This project demonstrates the implementation of a contextual Q&A bot that utilizes open-source language models (LLMs) and retrieval-augmented generation (RAG) to answer questions based on the content of a provided PDF document. The bot preprocesses the PDF content, develops a context-aware Q&A system, and implements a mechanism to determine if a question is in or out of context, denying out-of-context questions.

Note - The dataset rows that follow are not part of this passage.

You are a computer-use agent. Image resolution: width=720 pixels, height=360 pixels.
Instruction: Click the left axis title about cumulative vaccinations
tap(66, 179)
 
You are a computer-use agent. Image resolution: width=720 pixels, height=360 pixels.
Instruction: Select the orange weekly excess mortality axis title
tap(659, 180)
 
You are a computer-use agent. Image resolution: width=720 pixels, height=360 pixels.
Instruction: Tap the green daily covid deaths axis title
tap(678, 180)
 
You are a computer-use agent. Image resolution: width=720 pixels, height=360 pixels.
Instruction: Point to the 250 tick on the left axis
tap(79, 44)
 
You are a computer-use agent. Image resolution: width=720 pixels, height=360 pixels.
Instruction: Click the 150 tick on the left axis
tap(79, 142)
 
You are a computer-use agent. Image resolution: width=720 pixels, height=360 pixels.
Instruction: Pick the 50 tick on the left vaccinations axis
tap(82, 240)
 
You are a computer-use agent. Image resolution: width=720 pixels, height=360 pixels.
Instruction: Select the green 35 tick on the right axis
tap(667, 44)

- Reads and preprocesses the content of a provided PDF document
- Develops a Q&A bot using open-source LLMs to answer questions based on the PDF's content
- Implements a mechanism to determine if a question is in or out of context and denies out-of-context questions
- Optimizes the program for efficiency and scalability, considering large volumes of data
To run this project, you need the following dependencies:
- Python 3.x
- PyTorch
- Transformers
- Langchain
- FAISS
- Sentence Transformers
- PyPDF2
You can install the required packages using the following command:
pip install -q -U torch tensorflow transformers langchain faiss-cpu sentence_transformers
pip install -q peft==0.4.0 trl==0.4.7 accelerate==0.21.0 bitsandbytes==0.41.3
pip install pypdf PyPDF2
-
Clone the repository
-
Prepare your PDF document and place it in the project directory.
-
Open the Jupyter Notebook
Contextual_Q&A_Bot_Langchain_RAG.ipynb
and run the cells in sequential order. -
When prompted, enter the file name of your PDF document.
-
The program will preprocess the PDF content, develop the Q&A bot, and allow you to ask questions based on the PDF's content.
-
The bot will provide answers to your questions, taking into account the context of the PDF content.
-
If a question is determined to be out of context, the bot will deny answering it.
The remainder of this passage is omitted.